Text-to-Speech CLI and Web Application

Overview

This project provides a flexible text-to-speech (TTS) solution that can process input from a file or direct text input, with both CLI and web interfaces. It translates the input to the target language if requested, converts it to speech using the Microsoft Edge TTS engine, and plays the audio while displaying synchronized text output. The system processes the text in chunks, allowing for smoother playback of long texts.

Features

Multiple Interfaces: CLI, web, and MCP server interfaces for maximum flexibility
Input Options: Accepts input from a file or direct text input
Translation Support: Optional translation to target language using Google Translate
High-Quality TTS: Uses Microsoft Edge TTS for natural-sounding speech
Streaming Playback: Processes text in chunks for smoother playback
Session Management: Unified file management with session-based organization
MCP Integration: Model Context Protocol server for AI assistant integration
Docker Support: Easy deployment with Docker and docker-compose

Requirements

Python 3.12+
See dependencies in pyproject.toml

Installation

Ensure you have Python 3.12 or later installed on your system.
Clone or download the project to your local machine.
From the project root, install the package and dependencies:

pip install .

This will install all required dependencies and make the tts CLI available globally.

Project Structure

tts/
├── docs/                  # Documentation
│   ├── QUICK_START.md     # Quick start guide
│   ├── FILE_MANAGEMENT.md # File management documentation
│   └── ...                # Other documentation
├── src/                   # Source code
│   ├── audio_player.py    # Audio playback management
│   ├── file_manager.py    # Unified file management system
│   ├── main.py            # CLI entry point
│   ├── text_processor.py  # Text processing
│   ├── translator.py      # Translation functionality
│   ├── tts_generator.py   # TTS generation
│   ├── tts_service.py     # Unified TTS service layer
│   └── web_server.py      # Web interface
├── tests/                 # Test files
│   ├── test_unified_file_management.py
│   └── test_unified_system.py
├── examples/              # Example files
│   └── data/              # Sample data files
├── scripts/               # Utility scripts
│   └── convert_pdfs_to_txt.py
├── static/                # Static web files
├── temp/                  # Generated audio and text files
│   └── session_*/         # Session-based directories for artifacts
├── config.yaml            # Configuration file
├── Dockerfile             # Docker configuration
├── docker-compose.yml     # Docker Compose configuration
├── pyproject.toml         # Python project configuration
└── Makefile               # Build automation

Usage

CLI Interface

After installation, you can use the CLI from anywhere:

Default mode (uses input_file from config):

tts

Process a specific file:

tts -f examples/data/input.txt

Process direct text input:

tts -t "Hello, how are you?"

Process input from stdin (pipe):

echo "Hello world" | tts -t -
cat input.txt | tts -t -
date | tts -t -

Optional: Translate to a target language

By default, the tool uses the original text with no translation.
To translate to a specific language, use the --language (or -l) flag with the target language code (e.g., en for English, fr for French):

tts -t "Bonjour tout le monde" --language en
tts -f examples/data/input.txt --language fr

If --language is not provided, the original text is used without translation.

Web Interface

You can start the web server in two ways:

Option 1: Using the CLI --server option (Recommended)

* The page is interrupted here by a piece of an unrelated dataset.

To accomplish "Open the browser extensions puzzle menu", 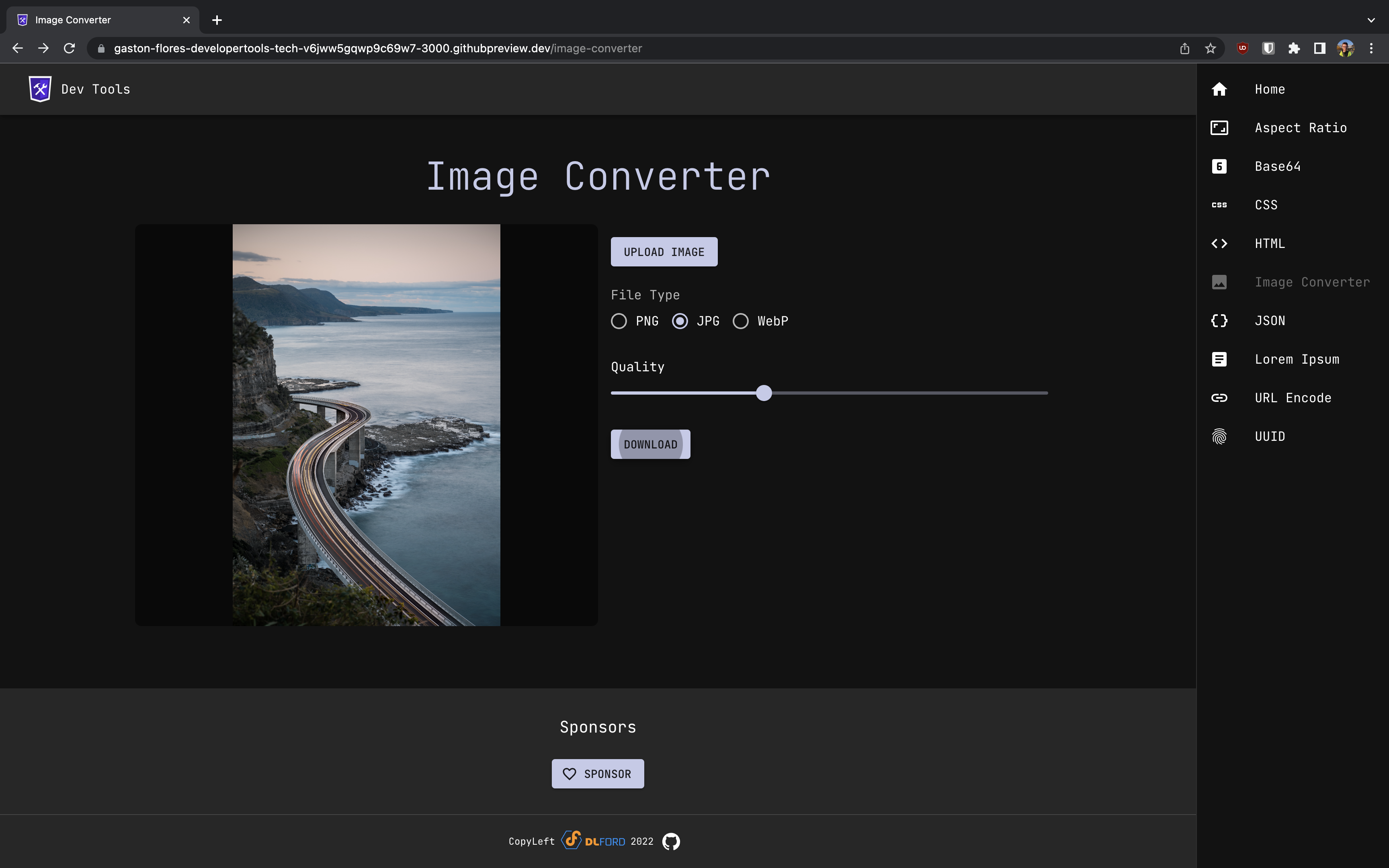I will (1294, 48).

# Start the web server with default settings
python -m src.main --server

# Start with custom host and port
python -m src.main --server --host 0.0.0.0 --port 8080

# Development mode with auto-reload
python -m src.main --server --reload --verbose

# Or use make shortcuts
make run-web          # Development mode
make run-web-prod     # Production mode

Option 2: Direct web server

# Start the web server directly
python -m src.web_server

# Or use make
make run-web-direct

# Access the web interface at http://localhost:8000

MCP Server (AI Assistant Integration)

The TTS system includes a Model Context Protocol (MCP) server that allows AI assistants to use TTS functionality directly.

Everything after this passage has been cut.